Inflitrasi Sigil dan Mantra Dalam Lagu Queen dan The Beatles

Senin, 30/05/2011 13:18 WIB

Assalammualaykum Ustadz, kemarin saya membaca note ustadz di Facebook mengenai mewaspadai otak reptil terkait indoktrinasi simbologi yang memang banyak disuapkan melalui media. Jujur, saya kaget ustadz. Beberapa waktu lalu saya sudah tonton habis video dari Youtube oleh user: ‘karkoons’ terkait konspirasi media, satanisme budaya modern, illuminati di Indonesia, Ahmad Dhani, dll, sungguh menjadi sebuah kecemasan tersendiri ketika saya mendapat tambahan fakta mengenai otak reptil dari note ustadz, mengenai otak saat berada pd phasa alpha-tetha, dsb.

Ada beberapa hal yang ingin saya tanyakan ustadz, semoga ustadz bisa memberi konseling ditilik dari kacamata psikologis dan teologis.

Saya sangat akrab dengan musik dan televisi sejak dalam kandungan. Saya tumbuh dengan musik-musik Queen, The beatles, John Lennon. Ibu saya begitu ingin anak-anaknya mahir berbahasa asing (ini manifestasi dari rasa putusasanya karena beliau tidak kunjung menguasai bahasa Inggris meski sudah belajar sekuat tenaga). Walhasil, jadilah saya akrab dan begitu mencintai semua penyanyi dan lirik lagu yang memang mama putar tiap hari. Ada beberapa situasi rumah tangga yang membuat saya makin larut pada kecintaan saya pada musik, saya sering menyendiri mendengarkan lirik-lirik Elvis, The Beatles, dll.

------

### Tujuan Tugas
Dalam teks tentang lagu Queen dan The Beatles, mengapa ibu penulis sangat ingin anak-anaknya pandai berbahasa asing?

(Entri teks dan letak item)
------

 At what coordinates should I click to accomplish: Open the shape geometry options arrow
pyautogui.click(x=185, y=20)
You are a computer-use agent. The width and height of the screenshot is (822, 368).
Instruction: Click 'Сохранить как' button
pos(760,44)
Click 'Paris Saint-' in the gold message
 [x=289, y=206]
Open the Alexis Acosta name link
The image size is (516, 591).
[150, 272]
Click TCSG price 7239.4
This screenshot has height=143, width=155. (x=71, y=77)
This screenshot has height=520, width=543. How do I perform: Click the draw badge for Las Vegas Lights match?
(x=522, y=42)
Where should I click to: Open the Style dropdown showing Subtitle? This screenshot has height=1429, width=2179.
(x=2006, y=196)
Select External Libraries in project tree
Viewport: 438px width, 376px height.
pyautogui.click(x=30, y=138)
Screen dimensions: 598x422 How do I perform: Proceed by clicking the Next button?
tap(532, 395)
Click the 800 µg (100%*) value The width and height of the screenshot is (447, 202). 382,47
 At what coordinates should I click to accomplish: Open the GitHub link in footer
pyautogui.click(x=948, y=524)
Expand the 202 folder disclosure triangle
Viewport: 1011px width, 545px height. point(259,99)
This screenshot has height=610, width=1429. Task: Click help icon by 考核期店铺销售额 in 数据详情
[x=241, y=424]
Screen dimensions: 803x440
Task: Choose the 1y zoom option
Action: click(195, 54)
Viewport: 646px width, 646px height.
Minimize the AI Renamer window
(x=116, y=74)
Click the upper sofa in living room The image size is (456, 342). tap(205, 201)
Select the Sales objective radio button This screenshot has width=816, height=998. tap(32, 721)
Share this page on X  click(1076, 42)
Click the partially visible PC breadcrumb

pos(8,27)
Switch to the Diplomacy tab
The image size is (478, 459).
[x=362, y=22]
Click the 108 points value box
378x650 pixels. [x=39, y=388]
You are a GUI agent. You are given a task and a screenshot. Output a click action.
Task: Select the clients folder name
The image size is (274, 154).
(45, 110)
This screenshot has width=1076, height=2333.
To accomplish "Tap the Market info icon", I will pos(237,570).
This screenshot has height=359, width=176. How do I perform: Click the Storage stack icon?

------

### Jawaban Tugas
Keinginan itu muncul dari rasa putus asa sang ibu, karena ia tidak kunjung menguasai bahasa Inggris meski sudah belajar sekuat tenaga.